WHAT IS BEING ASKED >>
Once every line below with "Open" has been counted, state the total and nothing else.

TASK INPUTS >>

★ ★ ★ ★ ★ ★ ★

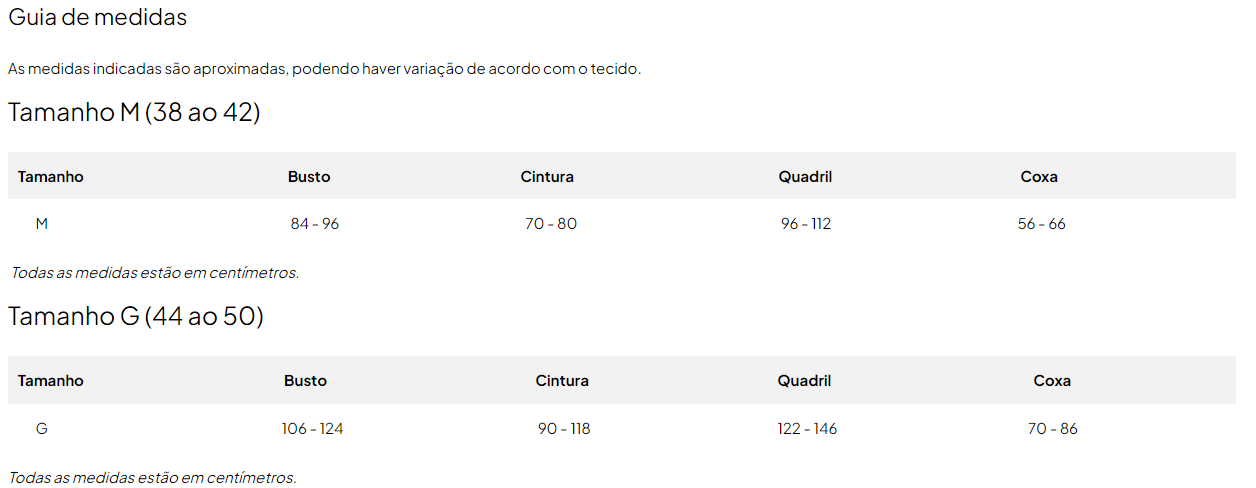The height and width of the screenshot is (488, 1256).
Task: Click the size G row label
Action: tap(42, 429)
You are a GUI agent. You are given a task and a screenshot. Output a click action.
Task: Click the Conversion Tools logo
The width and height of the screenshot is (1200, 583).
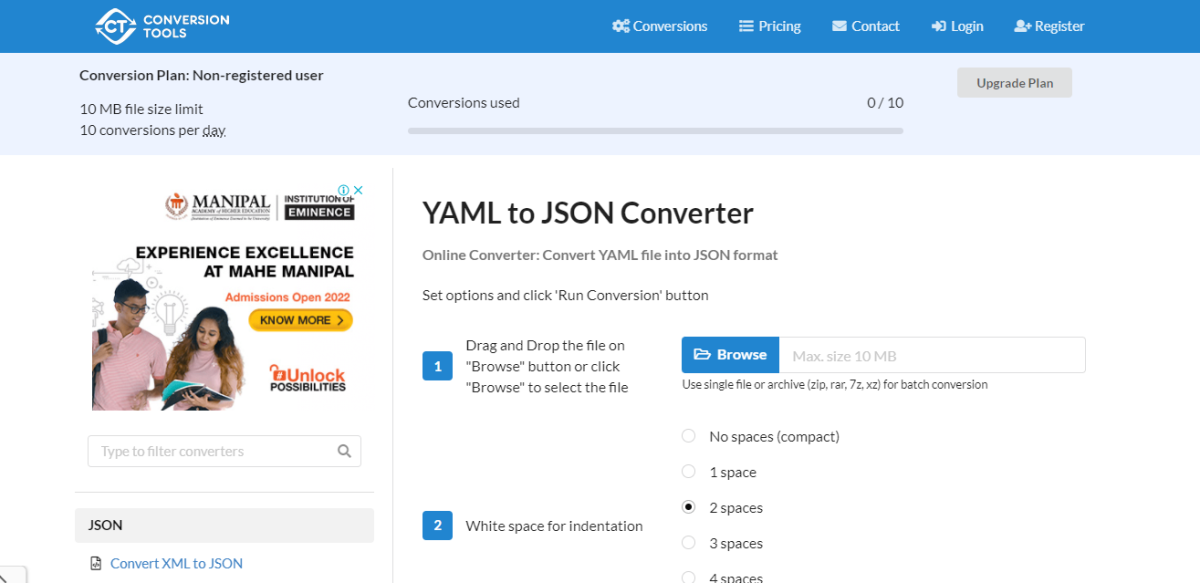point(162,26)
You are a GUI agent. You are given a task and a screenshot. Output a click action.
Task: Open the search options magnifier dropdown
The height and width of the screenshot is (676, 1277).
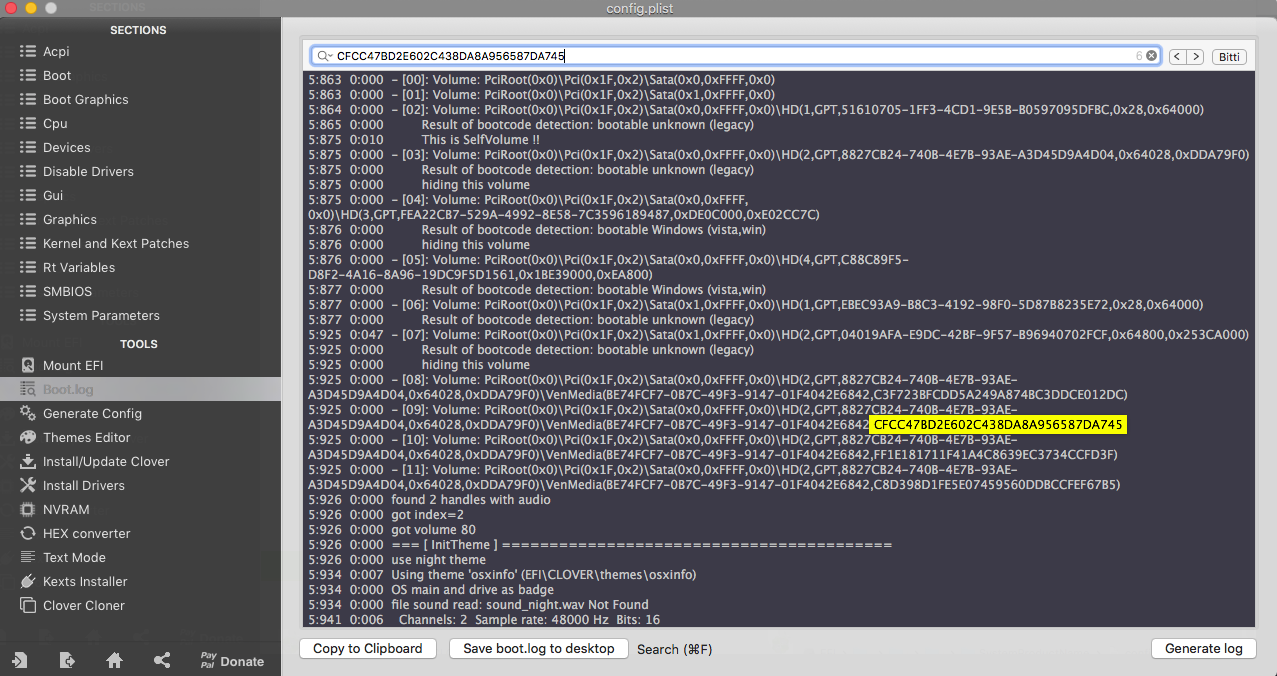(323, 56)
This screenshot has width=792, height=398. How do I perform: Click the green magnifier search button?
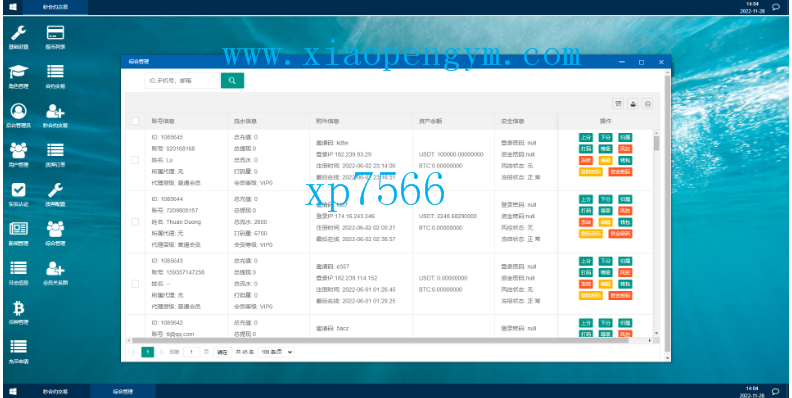point(232,80)
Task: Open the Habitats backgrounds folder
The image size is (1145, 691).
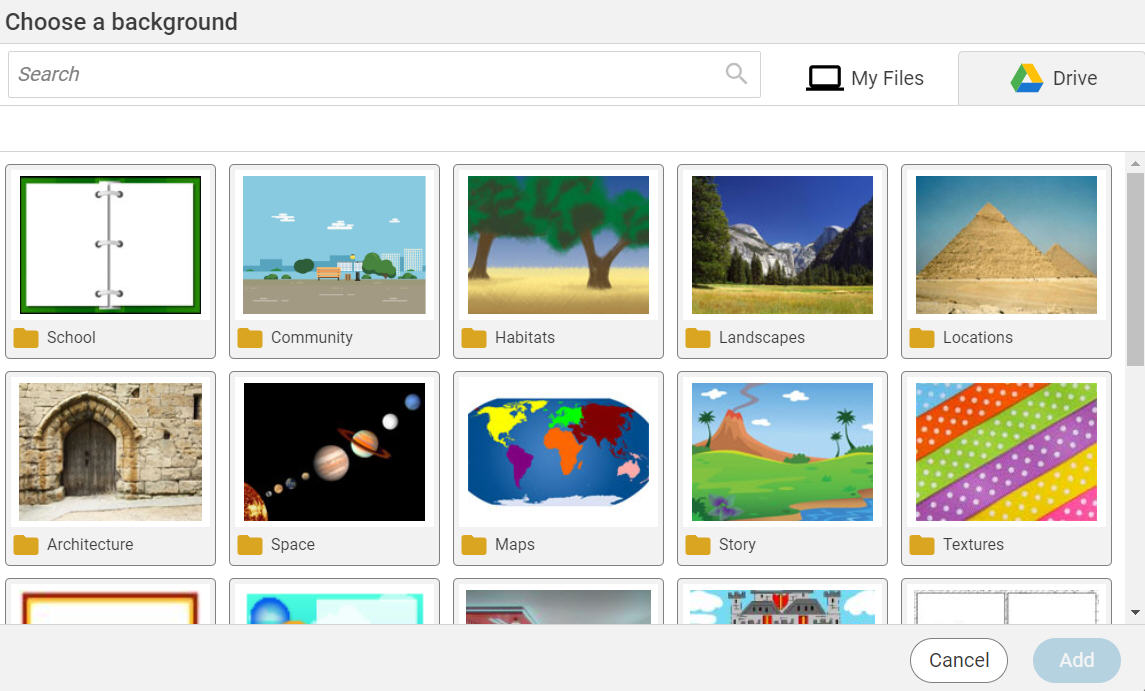Action: tap(558, 245)
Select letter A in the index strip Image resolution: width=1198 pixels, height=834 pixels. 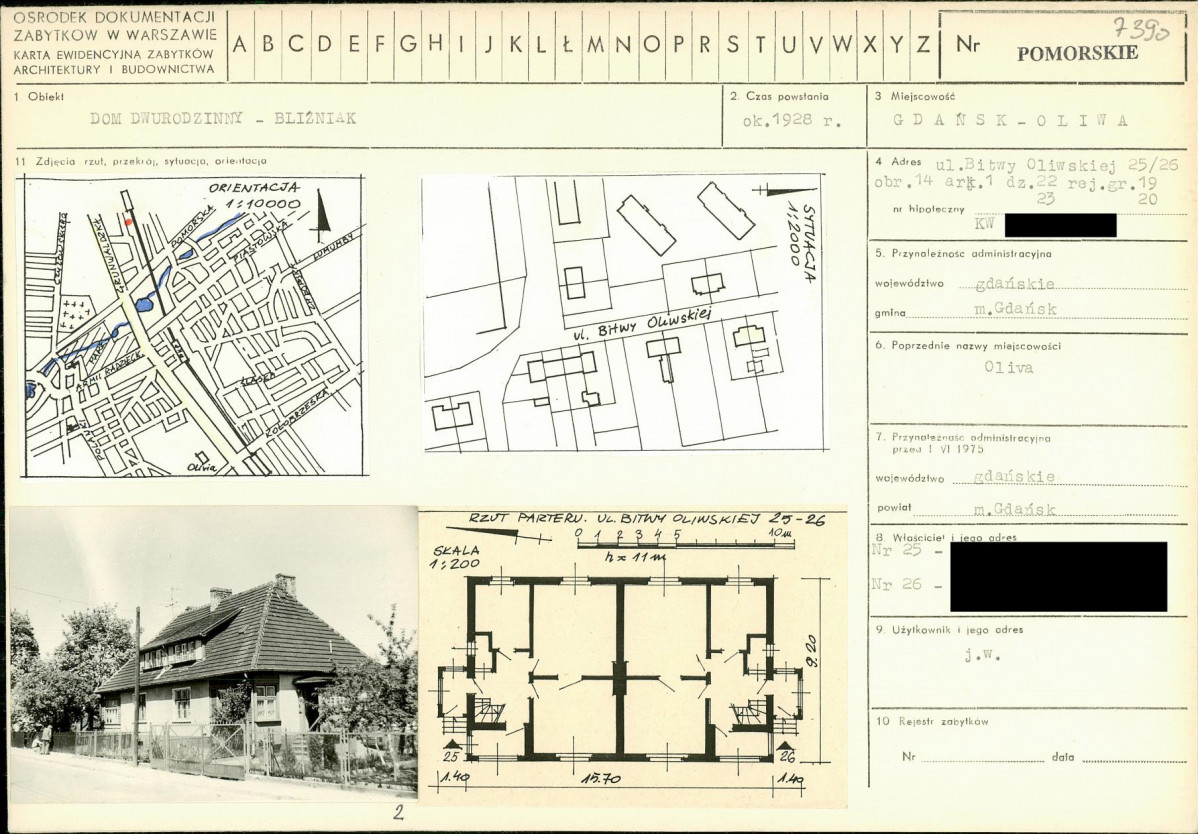click(240, 44)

★ ★ ★ ★ ★ ★ ★

TASK RESULT >>
2